*Task prompt*
Rewrite the lines from the one containing "pixels, height=861 pixels." through the one containing "What do you", swapping "pixels" for "px" and leaving everything else untouched.

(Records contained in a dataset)
+++++
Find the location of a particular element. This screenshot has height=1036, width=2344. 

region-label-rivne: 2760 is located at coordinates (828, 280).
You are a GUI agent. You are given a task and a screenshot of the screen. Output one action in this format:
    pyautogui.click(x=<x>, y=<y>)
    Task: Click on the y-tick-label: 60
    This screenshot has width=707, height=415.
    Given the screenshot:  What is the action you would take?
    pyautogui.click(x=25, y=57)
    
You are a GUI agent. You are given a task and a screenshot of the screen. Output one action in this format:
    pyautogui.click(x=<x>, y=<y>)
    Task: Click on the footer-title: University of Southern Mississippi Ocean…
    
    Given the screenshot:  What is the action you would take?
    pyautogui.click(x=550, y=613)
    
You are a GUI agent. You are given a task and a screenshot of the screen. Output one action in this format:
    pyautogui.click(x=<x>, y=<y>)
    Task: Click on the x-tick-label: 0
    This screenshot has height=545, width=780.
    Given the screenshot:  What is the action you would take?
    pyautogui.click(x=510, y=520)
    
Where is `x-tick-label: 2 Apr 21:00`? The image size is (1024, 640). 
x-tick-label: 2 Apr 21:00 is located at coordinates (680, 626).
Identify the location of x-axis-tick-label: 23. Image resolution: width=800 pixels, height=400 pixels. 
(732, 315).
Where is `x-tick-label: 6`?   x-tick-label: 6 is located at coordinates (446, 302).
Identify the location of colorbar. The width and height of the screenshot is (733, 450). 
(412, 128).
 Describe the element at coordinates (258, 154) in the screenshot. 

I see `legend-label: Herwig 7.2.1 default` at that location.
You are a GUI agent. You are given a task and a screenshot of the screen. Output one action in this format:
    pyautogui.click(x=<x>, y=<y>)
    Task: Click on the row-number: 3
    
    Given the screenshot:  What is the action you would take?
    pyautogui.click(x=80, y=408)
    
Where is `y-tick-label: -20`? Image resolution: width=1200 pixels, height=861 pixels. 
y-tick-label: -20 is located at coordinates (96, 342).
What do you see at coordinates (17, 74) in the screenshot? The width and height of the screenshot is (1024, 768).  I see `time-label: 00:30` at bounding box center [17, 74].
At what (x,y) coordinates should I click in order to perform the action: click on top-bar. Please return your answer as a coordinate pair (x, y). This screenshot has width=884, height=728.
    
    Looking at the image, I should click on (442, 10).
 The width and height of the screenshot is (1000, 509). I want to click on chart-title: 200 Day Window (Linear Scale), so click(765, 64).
+++++
*Task response*
Where is `y-tick-label: -20`? Image resolution: width=1200 px, height=861 px. 
y-tick-label: -20 is located at coordinates (96, 342).
What do you see at coordinates (17, 74) in the screenshot? The width and height of the screenshot is (1024, 768).  I see `time-label: 00:30` at bounding box center [17, 74].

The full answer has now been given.